Items from a dataset
——————
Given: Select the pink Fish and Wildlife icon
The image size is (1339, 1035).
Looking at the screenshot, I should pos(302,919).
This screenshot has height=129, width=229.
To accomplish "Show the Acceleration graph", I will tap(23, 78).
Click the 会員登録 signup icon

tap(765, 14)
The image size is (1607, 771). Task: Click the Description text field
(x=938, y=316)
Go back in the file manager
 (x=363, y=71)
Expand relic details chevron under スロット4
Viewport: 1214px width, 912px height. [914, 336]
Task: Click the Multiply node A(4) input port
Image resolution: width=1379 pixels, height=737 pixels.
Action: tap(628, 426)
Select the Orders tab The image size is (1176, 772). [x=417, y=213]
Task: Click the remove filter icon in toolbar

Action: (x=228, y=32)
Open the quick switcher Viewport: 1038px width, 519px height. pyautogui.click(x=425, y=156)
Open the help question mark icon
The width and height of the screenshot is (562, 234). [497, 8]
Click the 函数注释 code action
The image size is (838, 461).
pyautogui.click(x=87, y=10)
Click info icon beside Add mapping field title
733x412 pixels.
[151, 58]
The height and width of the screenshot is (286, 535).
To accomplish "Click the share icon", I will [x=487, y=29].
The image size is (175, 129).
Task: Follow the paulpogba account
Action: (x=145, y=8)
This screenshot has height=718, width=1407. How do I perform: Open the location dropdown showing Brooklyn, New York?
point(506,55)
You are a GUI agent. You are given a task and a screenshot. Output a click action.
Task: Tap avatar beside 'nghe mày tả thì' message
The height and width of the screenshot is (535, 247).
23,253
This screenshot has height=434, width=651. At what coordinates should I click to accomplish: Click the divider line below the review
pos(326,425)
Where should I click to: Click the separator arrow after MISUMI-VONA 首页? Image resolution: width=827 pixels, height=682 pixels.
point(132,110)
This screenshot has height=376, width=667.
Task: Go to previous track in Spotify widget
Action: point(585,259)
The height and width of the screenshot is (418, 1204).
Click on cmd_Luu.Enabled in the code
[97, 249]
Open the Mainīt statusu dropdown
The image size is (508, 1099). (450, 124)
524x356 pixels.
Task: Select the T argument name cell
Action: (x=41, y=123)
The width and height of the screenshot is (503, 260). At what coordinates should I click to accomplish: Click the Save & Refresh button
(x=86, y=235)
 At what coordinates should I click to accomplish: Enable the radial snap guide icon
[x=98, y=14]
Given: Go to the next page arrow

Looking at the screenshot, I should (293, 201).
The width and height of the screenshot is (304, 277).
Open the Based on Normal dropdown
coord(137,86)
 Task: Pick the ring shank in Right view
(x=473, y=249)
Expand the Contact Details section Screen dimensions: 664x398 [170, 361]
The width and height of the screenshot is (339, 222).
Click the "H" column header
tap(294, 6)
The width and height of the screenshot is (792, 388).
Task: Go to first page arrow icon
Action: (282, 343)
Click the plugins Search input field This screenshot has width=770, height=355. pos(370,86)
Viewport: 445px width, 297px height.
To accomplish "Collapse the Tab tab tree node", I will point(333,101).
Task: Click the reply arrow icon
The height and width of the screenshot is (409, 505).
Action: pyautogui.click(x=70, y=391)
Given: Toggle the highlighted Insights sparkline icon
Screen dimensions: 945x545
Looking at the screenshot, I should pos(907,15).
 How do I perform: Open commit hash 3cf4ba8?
——————
# WORK TO COMPLETE
Write out the full set of records exactly as given.

# SOLUTION TO THIS TASK
Given: Select the pink Fish and Wildlife icon
The image size is (1339, 1035).
Looking at the screenshot, I should pos(302,919).
This screenshot has height=129, width=229.
To accomplish "Show the Acceleration graph", I will tap(23, 78).
Click the 会員登録 signup icon

tap(765, 14)
The image size is (1607, 771). Task: Click the Description text field
(x=938, y=316)
Go back in the file manager
 (x=363, y=71)
Expand relic details chevron under スロット4
Viewport: 1214px width, 912px height. [914, 336]
Task: Click the Multiply node A(4) input port
Image resolution: width=1379 pixels, height=737 pixels.
Action: tap(628, 426)
Select the Orders tab The image size is (1176, 772). [x=417, y=213]
Task: Click the remove filter icon in toolbar

Action: (x=228, y=32)
Open the quick switcher Viewport: 1038px width, 519px height. pyautogui.click(x=425, y=156)
Open the help question mark icon
The width and height of the screenshot is (562, 234). [497, 8]
Click the 函数注释 code action
The image size is (838, 461).
pyautogui.click(x=87, y=10)
Click info icon beside Add mapping field title
733x412 pixels.
[151, 58]
The height and width of the screenshot is (286, 535).
To accomplish "Click the share icon", I will [x=487, y=29].
The image size is (175, 129).
Task: Follow the paulpogba account
Action: (x=145, y=8)
This screenshot has height=718, width=1407. How do I perform: Open the location dropdown showing Brooklyn, New York?
point(506,55)
You are a GUI agent. You are given a task and a screenshot. Output a click action.
Task: Tap avatar beside 'nghe mày tả thì' message
The height and width of the screenshot is (535, 247).
23,253
This screenshot has height=434, width=651. At what coordinates should I click to accomplish: Click the divider line below the review
pos(326,425)
Where should I click to: Click the separator arrow after MISUMI-VONA 首页? Image resolution: width=827 pixels, height=682 pixels.
point(132,110)
This screenshot has height=376, width=667.
Task: Go to previous track in Spotify widget
Action: point(585,259)
The height and width of the screenshot is (418, 1204).
Click on cmd_Luu.Enabled in the code
[97, 249]
Open the Mainīt statusu dropdown
The image size is (508, 1099). (450, 124)
524x356 pixels.
Task: Select the T argument name cell
Action: (x=41, y=123)
The width and height of the screenshot is (503, 260). At what coordinates should I click to accomplish: Click the Save & Refresh button
(x=86, y=235)
 At what coordinates should I click to accomplish: Enable the radial snap guide icon
[x=98, y=14]
Given: Go to the next page arrow

Looking at the screenshot, I should (293, 201).
The width and height of the screenshot is (304, 277).
Open the Based on Normal dropdown
coord(137,86)
 Task: Pick the ring shank in Right view
(x=473, y=249)
Expand the Contact Details section Screen dimensions: 664x398 [170, 361]
The width and height of the screenshot is (339, 222).
Click the "H" column header
tap(294, 6)
The width and height of the screenshot is (792, 388).
Task: Go to first page arrow icon
Action: (282, 343)
Click the plugins Search input field This screenshot has width=770, height=355. pos(370,86)
Viewport: 445px width, 297px height.
To accomplish "Collapse the Tab tab tree node", I will point(333,101).
Task: Click the reply arrow icon
The height and width of the screenshot is (409, 505).
Action: pyautogui.click(x=70, y=391)
Given: Toggle the highlighted Insights sparkline icon
Screen dimensions: 945x545
Looking at the screenshot, I should pos(907,15).
 How do I perform: Open commit hash 3cf4ba8?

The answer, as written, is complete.